Ⅲー2:君は何を信じて……:※※保 (中尾修視・高校同窓生)
あの日からもう一年になろうとしている。高校時代の同期生有志達でつくり始めた文集「君は何を信じて――中尾修視君を偲びて」も、やっと最終稿が仕上がり、完成の日を待つばかりとなった。
中尾君と私とは、高校時代は共に陸上部で走り、自治会活動に精を出し、大学へ入ってからも、東京と神戸とで遠く離れてしまいはしたが、彼は帰阪の度に神戸の下宿を訪ねてくれて酒を飲み、語り明かしたものだ。しかし彼はあまり多くを語る人ではなかった。彼は一語一語に、そしてその間の沈黙の中にも精一杯自分を表現してくれていたに違いない。でも即物的人間である私は、彼の言いたいことをつかみきれず、不粋な問いかけをしては彼にあきれられてばかりいた。そんな時私は、「彼とは生涯の付き合いになるだろうし、そのうち彼が何を考えているのかしっかりとわかる日もくるだろう。」などと考えていた。しかしあの日、もはやそれはかなわぬこととなってしまった。
私達は文集づくりを始めた。「一体君は何を信じて生きてきたのか。そして生きていこうとしていたのか。」と問いかけながら。

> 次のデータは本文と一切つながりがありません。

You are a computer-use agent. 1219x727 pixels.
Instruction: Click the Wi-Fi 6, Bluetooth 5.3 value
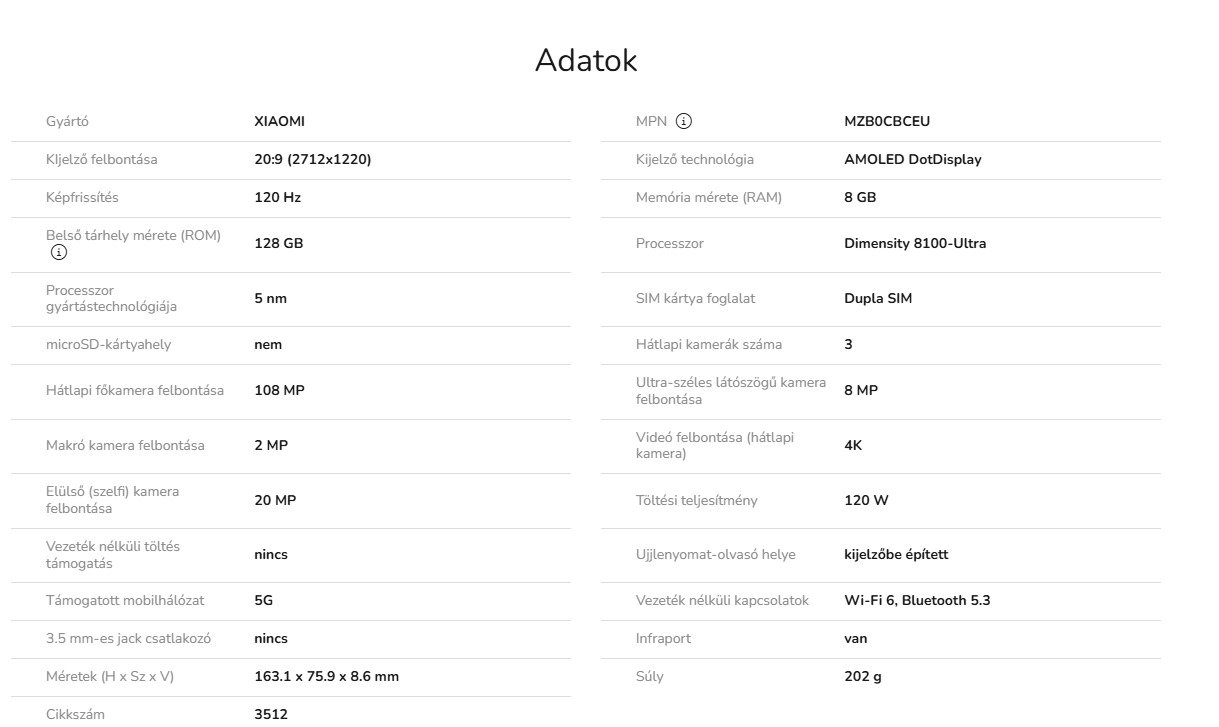[917, 600]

約一年がかりで、度々有志が集まり、高校、大学時代の恩師や友人、塾の教え子達から寄稿を募り、それを読ませてもらった。友人達はちょっぴり煙たく思いながらも、確乎たる信念をもった彼の生き方に尊敬の念をもっていた。塾の教え子達は彼のやさしさを敏感に感じとり、深い敬慕の念をもっていた。私達は、時に「そのとおりだ」と頷きながら、又時に「へえ、そんな所もあったのか」と驚きながら編集を続けた。
又、御両親や弟さんさえまだ目を通していない彼の日記を、「中尾が帰ってきたら、『お前ら、勝手に何を読んでいるんだ。』って怒るだろうな。」と話しながら、何か罪に似た気持ちを感じながらも一ベージーページと読んでいった。そこには彼の苦しみ、悩み、喜び、希望がぎっしりと詰まっていた。私達は彼の生き方に同感し、又反発を感じながら読み進んだ。改めて彼の文才に感心したりもした。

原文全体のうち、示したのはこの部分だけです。